Virtual Human Faces
For the study, Dr Wandner and colleagues randomly assigned 96 participants to either a perspective-taking treatment group or a control group. The participants viewed 16 video clips of virtual humans with standardized levels of pain. They provided ratings on pain intensity and indicated how willing they were to administer opioids based on the perceived pain level. The treatment group then received a brief perspective-taking intervention, during which they were instructed to imagine how the patient’s pain experience may affect his or her life. The control group was instructed to simply wait for the next virtual human video to load. All participants were instructed to document what they were thinking about during that time.
Only 4% of participants in the perspective-taking group documented that they considered sex, race, or age of the virtual human when reading the perspective-taking paragraph compared with 33% of those in the control group. The finding was statistically significant (P<.001).
Participants completed the study online and used virtual human faces to assess pain in patients with different demographic characteristics. The use of virtual human faces permits researchers to standardize the pain expressions of each patient and assign different demographic characteristics to the virtual human face, according to Dr Wandner. Therefore, if participants’ pain management decisions differ, researchers can conclude that the difference is due to demographic characteristics instead of how the pain was expressed.

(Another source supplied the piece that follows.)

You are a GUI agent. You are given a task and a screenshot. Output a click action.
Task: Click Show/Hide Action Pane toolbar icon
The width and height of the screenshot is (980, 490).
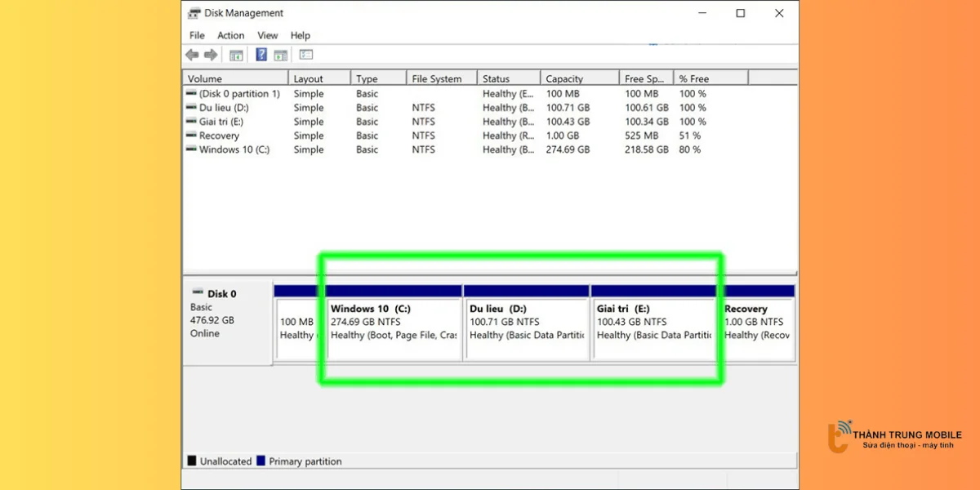pos(280,56)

“The advantage of using virtual humans in this type of research is that it removes the variability,” Dr Wandner said. “Virtual human technology also can be used as a training tool to expose providers to patients they might not typically see in their practices.”
Diverse Virtual Patients
In the study, participants’ pain management ratings were obtained both preintervention and postintervention. The researchers found that participants were more willing to recommend opioids postintervention.
A limitation of the study was the use of laypeople. Although they cannot prescribe opioids, Dr Wandner stressed that they still play a role in pain management for their own care or the care of a loved one. Their willingness to recommend opioid use increased over time. It is unclear what caused the change, but it may have resulted from being exposed to diverse virtual patients that increased their awareness or empathy.